Just a wild thought but diode D15 often fails on these machines, near the power jack. Worth a check?
D15 checked out. Physically looks good and also tested ok.
With the main board (the one with the power jack and power button) out of the laptop, I plugged it in and tested the voltage at the battery pin (with battery removed) and it showed around 7.6V which looks good. So power delivery is getting to the battery terminals. Just not sure what's causing the battery to not fully charge.
While I was in there, I noticed this weird thing sitting on the side of the metal cage that houses the battery.
This connects to the main logic board. Here's a view from inside the battery compartment:
It looks like a plain resistor (104) which is 100kOhms. I tested the resistance on that resistor and it's at around 88kOhms which seems ok assuming 10% tolerance.
But I don't see what it's purpose is? I tested continuity from the resistor to the ribbon connector on the board and that's good. It also has continuity to a couple other points on the main board, so that's good too. But I'm not sure I understand what it's doing? Perhaps it's a placeholder for a thermal sensor that wasn't yet supported on this PB 160? Note there's nothing on the battery that would interface with this thing.
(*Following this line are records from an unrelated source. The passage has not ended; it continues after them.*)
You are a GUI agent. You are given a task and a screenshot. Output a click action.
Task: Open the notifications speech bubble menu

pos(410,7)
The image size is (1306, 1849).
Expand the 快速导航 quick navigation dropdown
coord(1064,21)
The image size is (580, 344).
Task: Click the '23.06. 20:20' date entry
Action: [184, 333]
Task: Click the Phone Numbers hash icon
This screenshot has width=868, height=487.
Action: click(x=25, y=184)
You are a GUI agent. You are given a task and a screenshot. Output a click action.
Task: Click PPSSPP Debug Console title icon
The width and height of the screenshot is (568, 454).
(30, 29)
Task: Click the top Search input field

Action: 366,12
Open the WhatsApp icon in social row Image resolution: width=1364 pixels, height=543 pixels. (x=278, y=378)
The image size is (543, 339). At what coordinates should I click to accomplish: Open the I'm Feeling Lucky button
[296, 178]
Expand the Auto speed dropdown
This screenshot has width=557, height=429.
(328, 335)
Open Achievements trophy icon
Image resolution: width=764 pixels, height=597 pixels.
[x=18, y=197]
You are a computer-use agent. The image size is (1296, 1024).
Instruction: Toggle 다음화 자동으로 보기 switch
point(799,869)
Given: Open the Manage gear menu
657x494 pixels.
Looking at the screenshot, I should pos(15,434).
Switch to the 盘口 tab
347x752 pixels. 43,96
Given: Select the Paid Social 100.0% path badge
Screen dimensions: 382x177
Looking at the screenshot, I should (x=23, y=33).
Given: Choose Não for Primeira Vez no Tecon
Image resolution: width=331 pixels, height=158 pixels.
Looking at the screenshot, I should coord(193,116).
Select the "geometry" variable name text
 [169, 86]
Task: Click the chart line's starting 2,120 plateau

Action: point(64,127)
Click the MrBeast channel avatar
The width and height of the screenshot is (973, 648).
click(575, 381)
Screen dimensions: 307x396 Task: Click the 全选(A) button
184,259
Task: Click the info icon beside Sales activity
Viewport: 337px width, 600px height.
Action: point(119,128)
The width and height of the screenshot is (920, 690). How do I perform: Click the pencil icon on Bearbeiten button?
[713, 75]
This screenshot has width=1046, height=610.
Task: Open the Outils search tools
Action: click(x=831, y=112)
The current state is still that the rebuilt battery charges with an external charger to full charge. The laptop can use this charged battery and lasts around 90 minutes via battery amnesia draining it (which means it was charged). This means the laptop sees the battery and gets full use out of it. The battery terminal inside the laptop does see the full 7.6-7.7V from the power brick. Yet the battery won't charge fully when inserted into the laptop.